- Title screen
- Developer: Mega Micro Computers
- Publisher: Avalanche Productions
- Designer: Art Canfil
- Platform: TRS-80, Apple II
- Release: 1979 for TRS-80, 1982 for Apple II
- Genre: Turn-based strategy
- Mode: Single-player

= Taipan! =

1979 video game

Taipan! is a 1979 turn-based strategy computer game written for the TRS-80 and ported to the Apple II in 1982. It was created by Art Canfil and the company Mega Micro Computers, and published by Avalanche Productions.

The game Taipan! was inspired by the novel Tai-Pan by James Clavell. The player is in the role of a 19th-century trader in the Far East. The goal of the game is for the player to accumulate wealth through trade and possibly also through booty won in battles against pirates. As soon as the player's net worth reaches one million pounds, the player has the option to retire.

Another game, named Tai-Pan, an adventure and trading simulation game also loosely inspired by James Clavell's novel, was published by Ocean Software in 1987 for the Commodore 64, ZX Spectrum, Amstrad CPC, Atari ST, MSX, and DOS.

A companion book about the game was co-authored by Canfil and illustrated by Chrisann Brennan.

== Gameplay ==

Map of the ports in Taipan!

The player begins the game with a ship. At the beginning, he has the option to either start without any cash but five guns, or with some cash and a debt.

The basic strategy of the game is to buy goods (opium, silk, arms, and general cargo) at a low price and sell them at a higher price. Silk, arms, and general cargo have no special features; opium is special in that it can be confiscated at random points by the local authorities, resulting in a fine for the player. This makes dealing in opium riskier than dealing in the other goods; however, it is also generally the most profitable item for trade.

At various times when arriving at a port, a message will pop up indicating a special price has occurred for one of the commodities. In this case, either the commodity's price falls or rises significantly.
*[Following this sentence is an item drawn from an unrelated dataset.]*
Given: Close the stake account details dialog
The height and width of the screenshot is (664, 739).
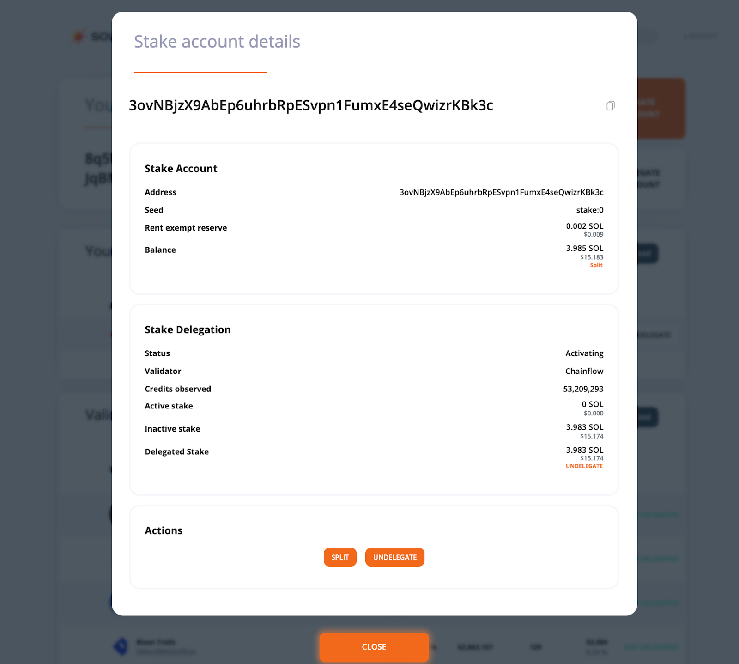Looking at the screenshot, I should click(x=374, y=647).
The player may trade at any of seven historically named ports: Hong Kong, Shanghai, Nagasaki, Saigon, Manila, Singapore, and Batavia.

The port at Hong Kong is the player's home port. Here, the player has access to ship repair, a money lender, a warehouse, and a bank. Often in Hong Kong, the local extortionist Li Yuen asks if the player would like to "donate" money to the Sea Goddess. If the player refuses to donate, Li Yuen eventually sends a fleet of hostile ships after the player (which are much more difficult to fight than ordinary pirates). On the other hand, if one chooses to pay Li Yuen, he will occasionally drive off hostile ships for you. The money he asks depends on the amount of cash the player carries. It is not advisable to carry too much excessive cash; the donations asked from Li Yuen, the fines for dealing with opium and the amount stolen from oneself after occasionally getting "beaten up and robbed" always depend on how much you have.

Money may be transferred into your bank account for some interest. The player also has the option of borrowing money from Elder Brother Wu, the moneylender, although this amount is limited to twice the amount the player already has on hand (if the player has zero, he cannot borrow anything).
Goods may be stored in the warehouse in Hong Kong, while waiting for prices to rise. However, purchases left in the warehouse may be stolen if left too long. Rates of theft are higher with higher-end commodities such as opium or silk.

Note: A bug in the original game allows the player to overpay the moneylender, acquiring "negative debt". This "negative debt" will accumulate interest very quickly, and will count towards the player's net worth. As the game's vocabulary of number words ends at "trillion", this can cause the game to display garbage instead of the player's correct net worth. This has been fixed in the online "for browsers" version of the game.

Runner's Gambit: When attacked by ships an effective escape strategy is to do nothing and wait until the crew asks, "Taipan, what shall we do??" and then immediately pressing 'R' for run. This strategy which usually results in a quick escape may only work on the Apple II version.

Throughout the game, the player is sometimes offered the opportunity to purchase ship upgrades. When this happens, the player can trade their old ship for a larger one with fifty extra units of cargo space by paying some money.
Guns are also occasionally offered to the player for varying prices, when arriving in a harbor. More guns mean more firepower (and subsequently also larger fleets attacking), but also require 10 units of valuable cargo-space in the hold.

When being attacked by hostile ships, the player may decide to either "run" or "fight". Dropping cargo overboard increases the chance of escaping if the player decides to run. In order to fight, the ship must be equipped with guns. When hit by enemy fire, the ship gets damaged, and occasionally a gun is lost. If the ship's condition reaches zero percent, it will sink, and the game ends. But if the player succeeds in sinking all hostile ships, he earns some booty (cash).

==Reception==
J. Mishcon reviewed Taipan in The Space Gamer No. 32. Mishcon commented that "This game is so much fun that I must recommend it [...] It will be a constant delight for older children."

Upon meeting the creator at a 1982 Electronic Arts founding party, Apple co-founder Steve Wozniak declared that Taipan was "my favorite game!" The game creator stated that this was one of the high points of his life.